Imagine a housewife diligently waking up at five in the morning, making tea for her in-laws, cooking a lavish brunch, checking the clock to wake her husband up. She moves on to cut some fruits, pack them and ensures that her husband carries them along. He never does, and she makes it a point to hurriedly take them to the car just before it runs off. There is no acknowledgement or appreciation for any of it, and perhaps, she doesn’t know that it is required.
She finally sits and takes a deep breath. Maybe you could say it is just a result of tiredness. But then, why is every moment around her husband exhausting when it is supposed to be a cherishable bond? Why is his exit a sign of relief?

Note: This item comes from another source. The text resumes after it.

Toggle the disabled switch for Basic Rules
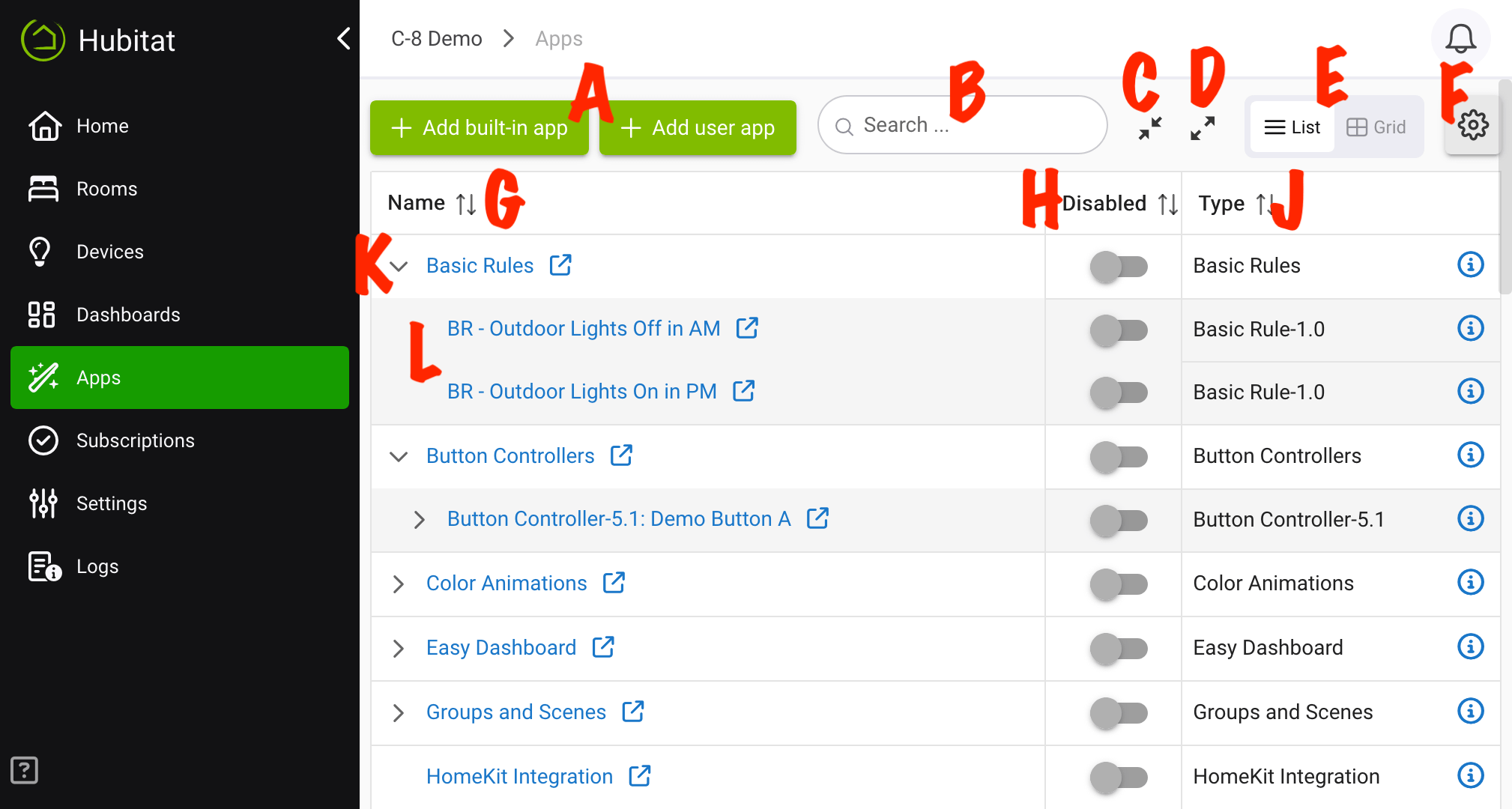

The description could be relevant in many urban affluent families. While the husband, in such conventional settings, goes out to earn, the wife tends to household chores. And amidst all this, they rarely have any time alone.
When this is the case, in concrete terms, emotional abuse does not seem too grave.
The man has a humiliating dig at the wife in a family gathering disguised as a joke. He seems to throw in derogatory pet names commenting on his wife’s deepest insecurities once in a while. His patronizing happens, but he probably does not have time to patronize ‘enough.’
With this being generational, most women going through this do not even realize that this is not supposed to happen. Emotional abuse is a far-fetched concept, and apart from just going through that, they also go through unawareness and mistrust.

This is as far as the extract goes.